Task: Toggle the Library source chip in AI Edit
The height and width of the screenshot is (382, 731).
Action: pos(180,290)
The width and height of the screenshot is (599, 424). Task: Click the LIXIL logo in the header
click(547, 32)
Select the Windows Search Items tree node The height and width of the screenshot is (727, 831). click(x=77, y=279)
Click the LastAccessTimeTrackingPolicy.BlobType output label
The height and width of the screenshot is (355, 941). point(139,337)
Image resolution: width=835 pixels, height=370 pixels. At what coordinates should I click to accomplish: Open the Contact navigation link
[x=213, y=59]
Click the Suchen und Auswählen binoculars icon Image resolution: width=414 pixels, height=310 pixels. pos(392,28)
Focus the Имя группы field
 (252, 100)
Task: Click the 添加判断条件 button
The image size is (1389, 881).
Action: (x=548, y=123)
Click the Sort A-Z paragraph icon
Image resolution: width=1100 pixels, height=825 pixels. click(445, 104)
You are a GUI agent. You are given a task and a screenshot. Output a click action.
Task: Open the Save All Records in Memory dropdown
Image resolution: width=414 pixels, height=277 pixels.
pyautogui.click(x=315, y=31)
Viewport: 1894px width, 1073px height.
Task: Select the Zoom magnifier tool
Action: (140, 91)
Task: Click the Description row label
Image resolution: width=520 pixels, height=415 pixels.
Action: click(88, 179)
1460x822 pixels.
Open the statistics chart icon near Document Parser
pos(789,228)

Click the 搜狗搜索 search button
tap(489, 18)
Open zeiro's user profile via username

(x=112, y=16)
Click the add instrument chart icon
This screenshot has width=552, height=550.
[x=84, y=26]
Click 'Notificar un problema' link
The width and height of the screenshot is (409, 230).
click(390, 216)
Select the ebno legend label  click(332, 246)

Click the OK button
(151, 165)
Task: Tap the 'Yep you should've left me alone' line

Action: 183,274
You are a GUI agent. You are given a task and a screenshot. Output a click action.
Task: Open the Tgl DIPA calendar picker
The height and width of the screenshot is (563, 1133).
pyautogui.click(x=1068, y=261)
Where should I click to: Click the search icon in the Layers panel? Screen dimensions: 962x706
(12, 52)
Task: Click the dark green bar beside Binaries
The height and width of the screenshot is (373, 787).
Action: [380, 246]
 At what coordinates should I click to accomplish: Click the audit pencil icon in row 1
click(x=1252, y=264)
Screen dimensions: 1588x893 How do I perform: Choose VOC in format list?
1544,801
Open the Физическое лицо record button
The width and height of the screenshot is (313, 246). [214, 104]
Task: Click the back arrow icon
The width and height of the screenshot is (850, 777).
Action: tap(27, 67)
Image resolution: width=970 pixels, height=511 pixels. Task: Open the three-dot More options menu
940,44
━━━━━━━━━━━━━━━━━━━━
● WHAT YOU HAVE TO DO
Convert the entries from the line with "Task: Click the 添加判断条件 button" to the line with "Action: 183,274" into a JSON list of strings, one string per line, leaving out blank lines.

● TASK ANSWER
[
  "Task: Click the 添加判断条件 button",
  "The image size is (1389, 881).",
  "Action: (x=548, y=123)",
  "Click the Sort A-Z paragraph icon",
  "Image resolution: width=1100 pixels, height=825 pixels. click(445, 104)",
  "You are a GUI agent. You are given a task and a screenshot. Output a click action.",
  "Task: Open the Save All Records in Memory dropdown",
  "Image resolution: width=414 pixels, height=277 pixels.",
  "pyautogui.click(x=315, y=31)",
  "Viewport: 1894px width, 1073px height.",
  "Task: Select the Zoom magnifier tool",
  "Action: (140, 91)",
  "Task: Click the Description row label",
  "Image resolution: width=520 pixels, height=415 pixels.",
  "Action: click(88, 179)",
  "1460x822 pixels.",
  "Open the statistics chart icon near Document Parser",
  "pos(789,228)",
  "Click the 搜狗搜索 search button",
  "tap(489, 18)",
  "Open zeiro's user profile via username",
  "(x=112, y=16)",
  "Click the add instrument chart icon",
  "This screenshot has width=552, height=550.",
  "[x=84, y=26]",
  "Click 'Notificar un problema' link",
  "The width and height of the screenshot is (409, 230).",
  "click(390, 216)",
  "Select the ebno legend label  click(332, 246)",
  "Click the OK button",
  "(151, 165)",
  "Task: Tap the 'Yep you should've left me alone' line",
  "Action: 183,274"
]